Especially for smac97:

In my last response to you, I mentioned that I realized I was taking for granted things I shouldn't have been taking for granted. I am going to attempt to clear the air a little more.

Let's start before the beginning. As I have mentioned, my journey into Mormonism started with a rejection of biblical inerrancy and a concurrent acceptance of modern historical-critical biblical studies. I took for granted that you would see the straight-line relationship between rejecting biblical inerrancy and rejecting BoM historicity while still seeing both as inspired writ. Here, I was wrong, so I'm going to spell this out some more.

I think it really needs to be made clear is that I was being told the same things about biblical inerrancy as you cite Oaks, Holland, et al. saying about Book of Mormon historicity. I'm sure you are aware that there are authors and organizations that defend biblical inerrancy with the same vigor and tenacity as a stereotypical FARMSian. You'll remember that my biggest problem with the BoM was the historicity issue.
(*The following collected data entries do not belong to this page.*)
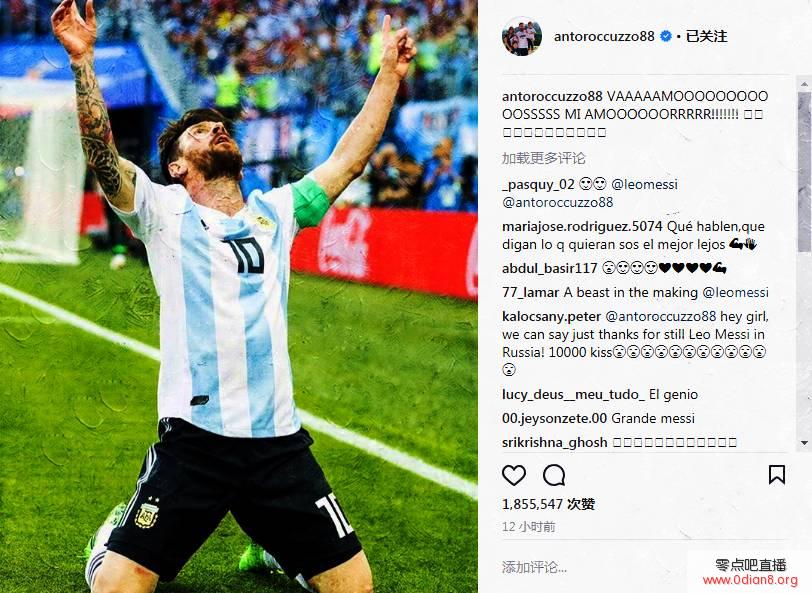Screen dimensions: 812x593
Task: Open the 12 小时前 timestamp link
Action: (x=529, y=527)
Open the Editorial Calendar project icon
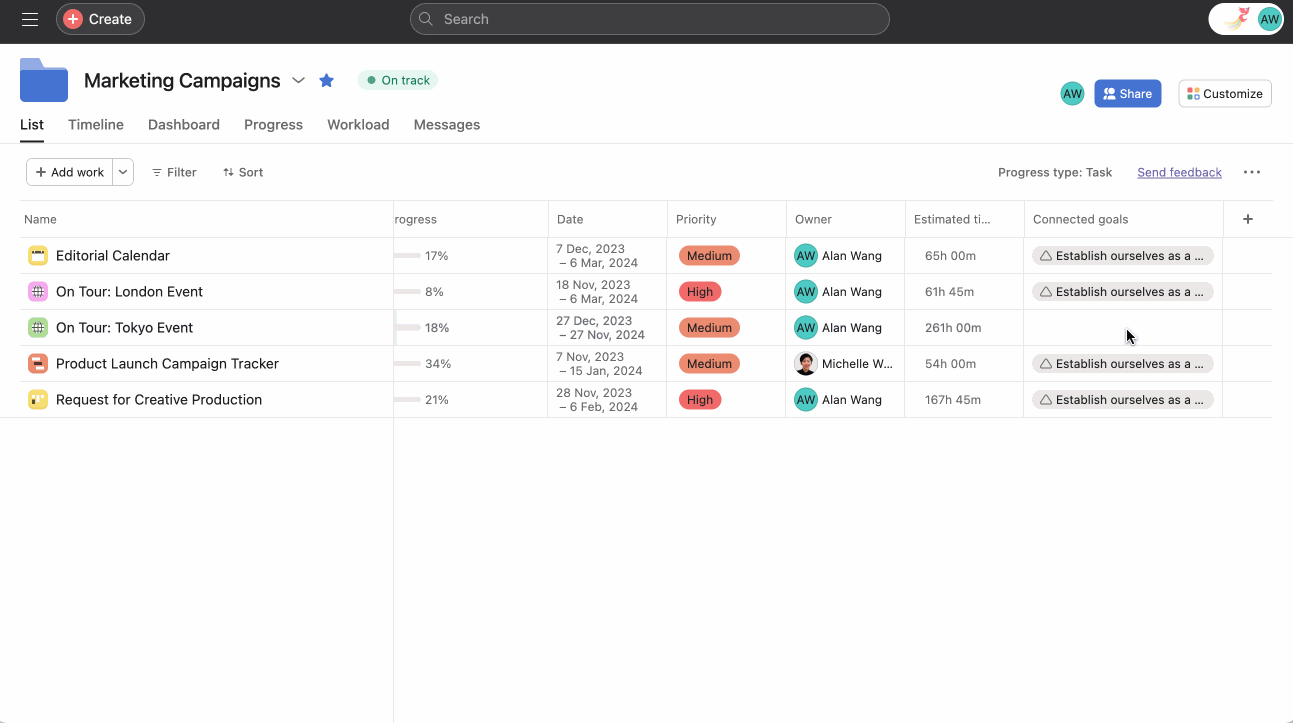 (38, 256)
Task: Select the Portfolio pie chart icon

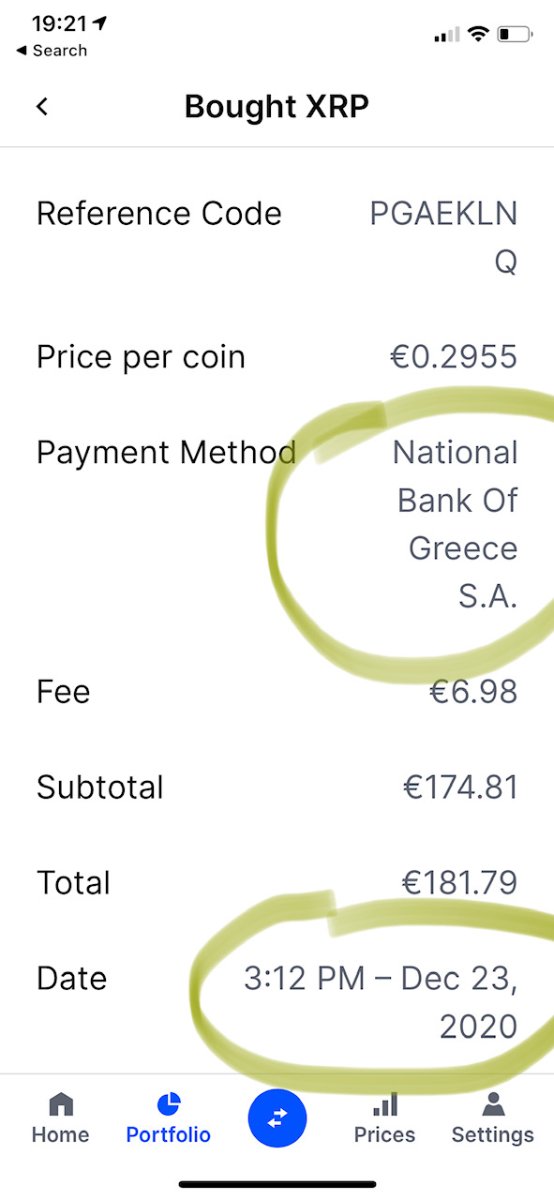Action: point(169,1104)
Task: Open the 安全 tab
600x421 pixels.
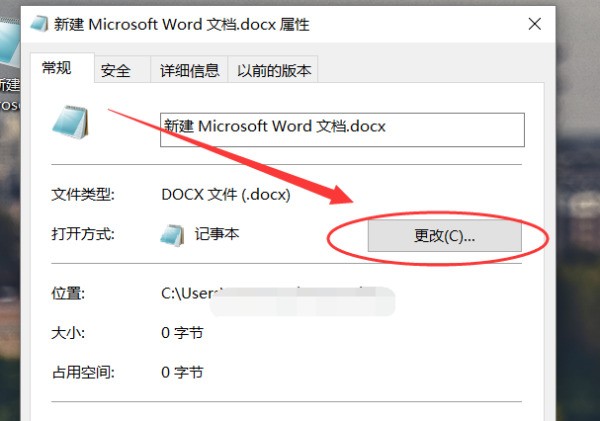Action: click(x=116, y=70)
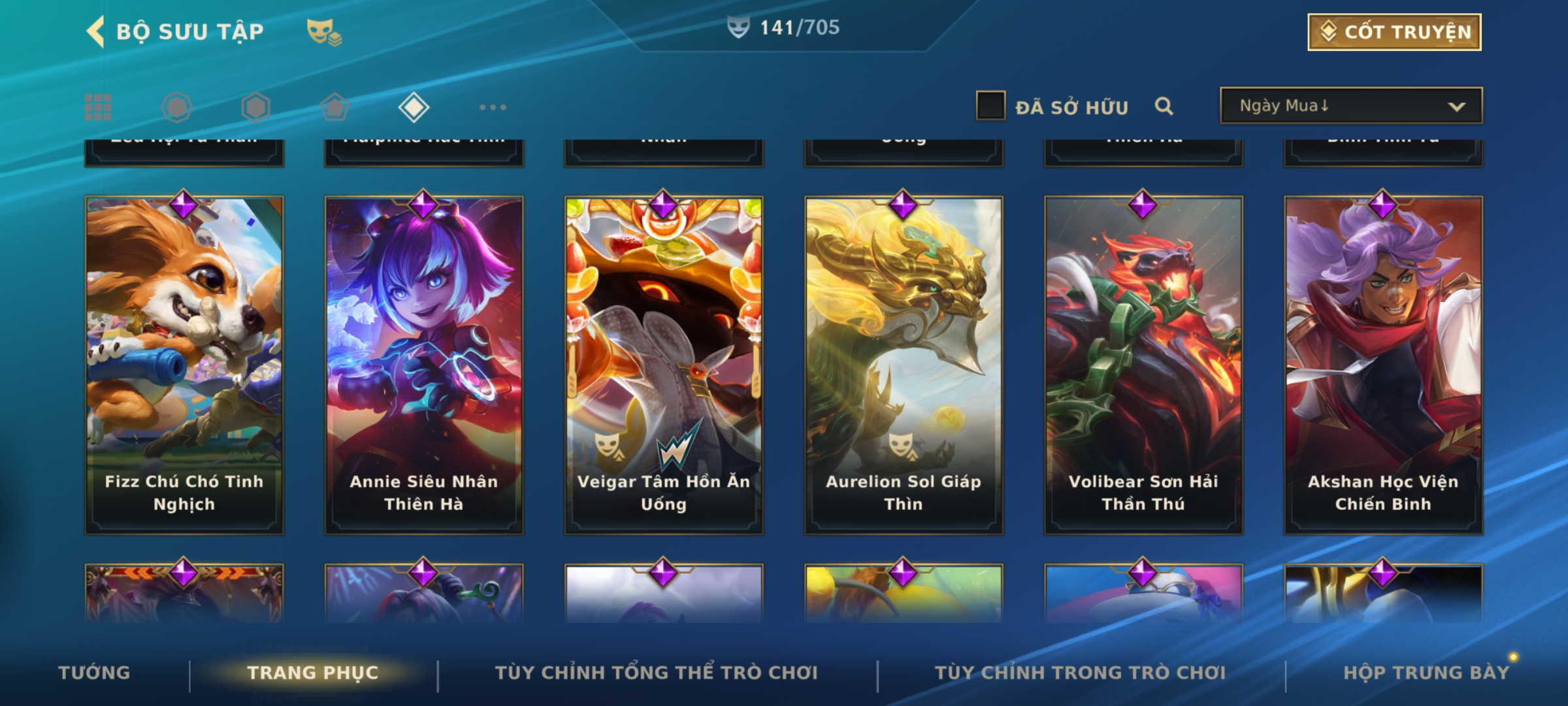Select the pentagon rarity filter
The height and width of the screenshot is (706, 1568).
(x=335, y=107)
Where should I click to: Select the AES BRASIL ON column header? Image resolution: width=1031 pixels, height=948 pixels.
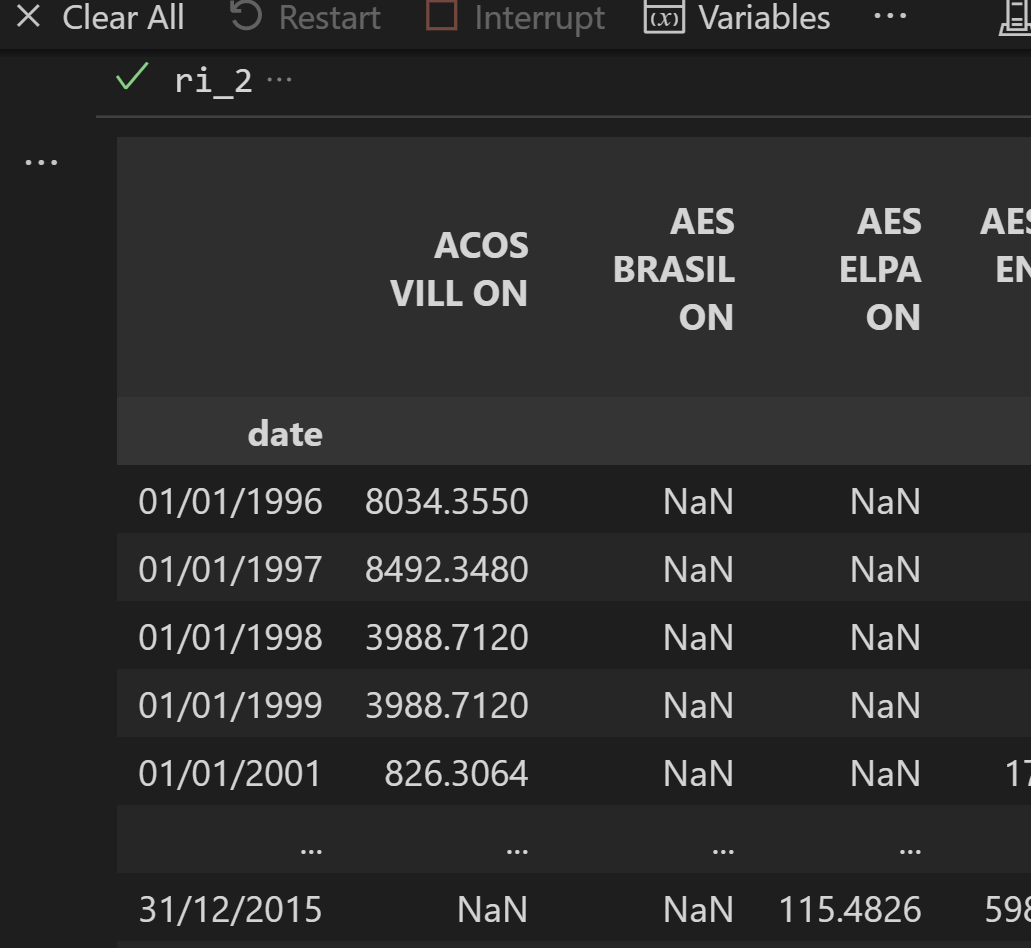point(675,268)
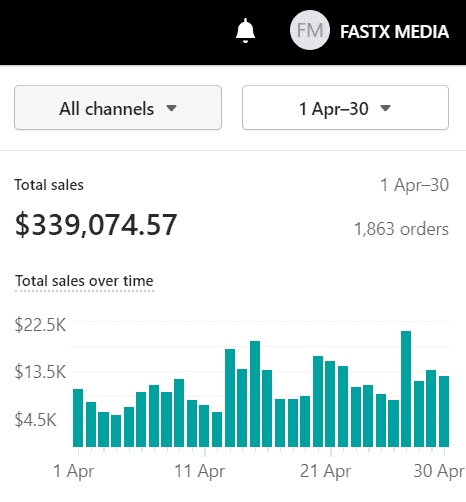Click the $22.5K y-axis label
This screenshot has height=502, width=466.
pyautogui.click(x=40, y=325)
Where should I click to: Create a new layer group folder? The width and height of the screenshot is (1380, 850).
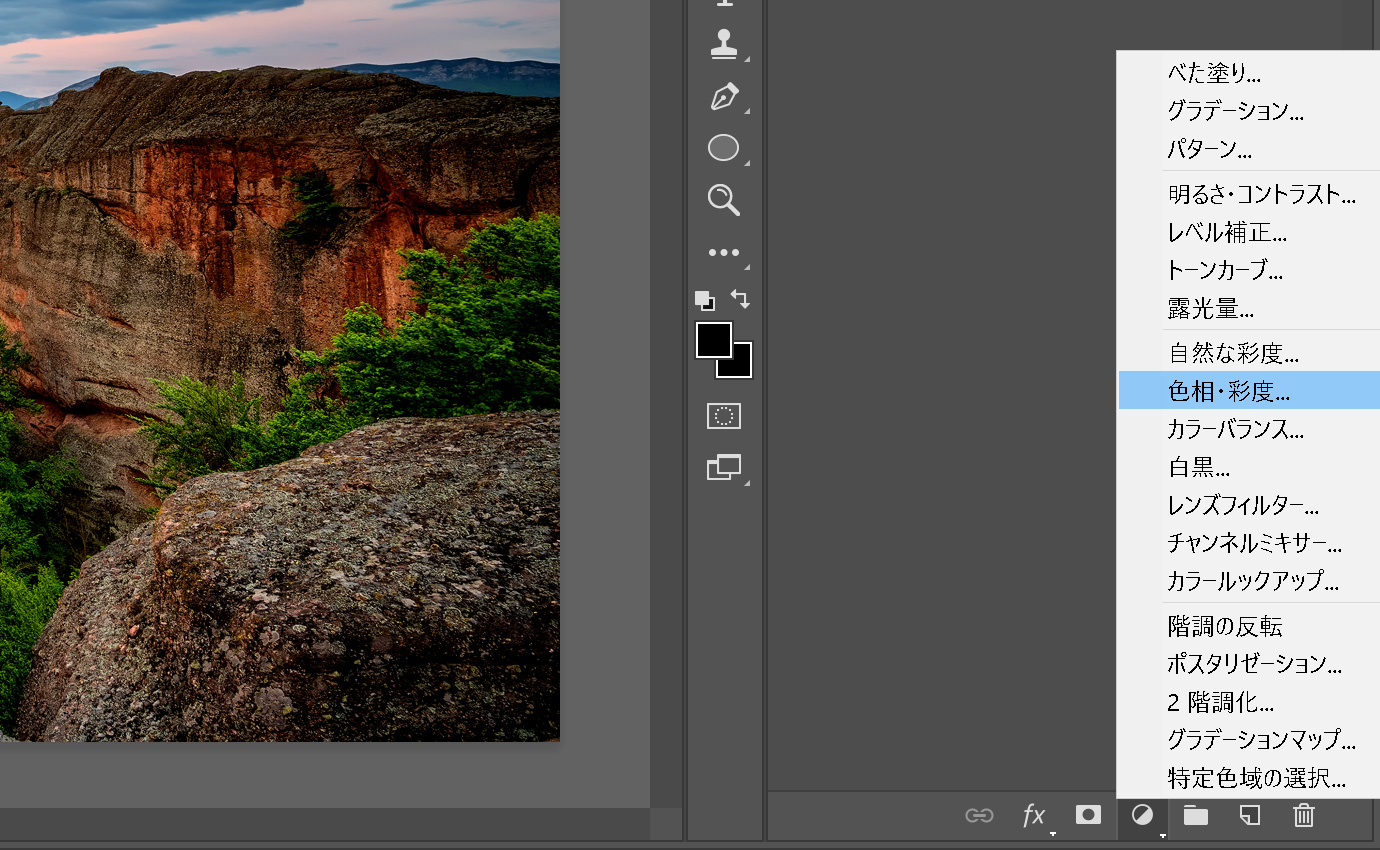[x=1195, y=815]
Also keep in mind that biblical inerrancy subsumes historicity. Given that Scripture is supposed to be inerrant, if one can't affirm historicity for the BoM, then it simply can't be inspired writ. Oaks' argument in a nutshell.

So it was only once I gave up biblical inerrancy that I could look at the Book of Mormon in a new light. This is how I know the BoM's claim to inspiration can be disconnected from historicity--because I already came to the same conclusion about the Bible.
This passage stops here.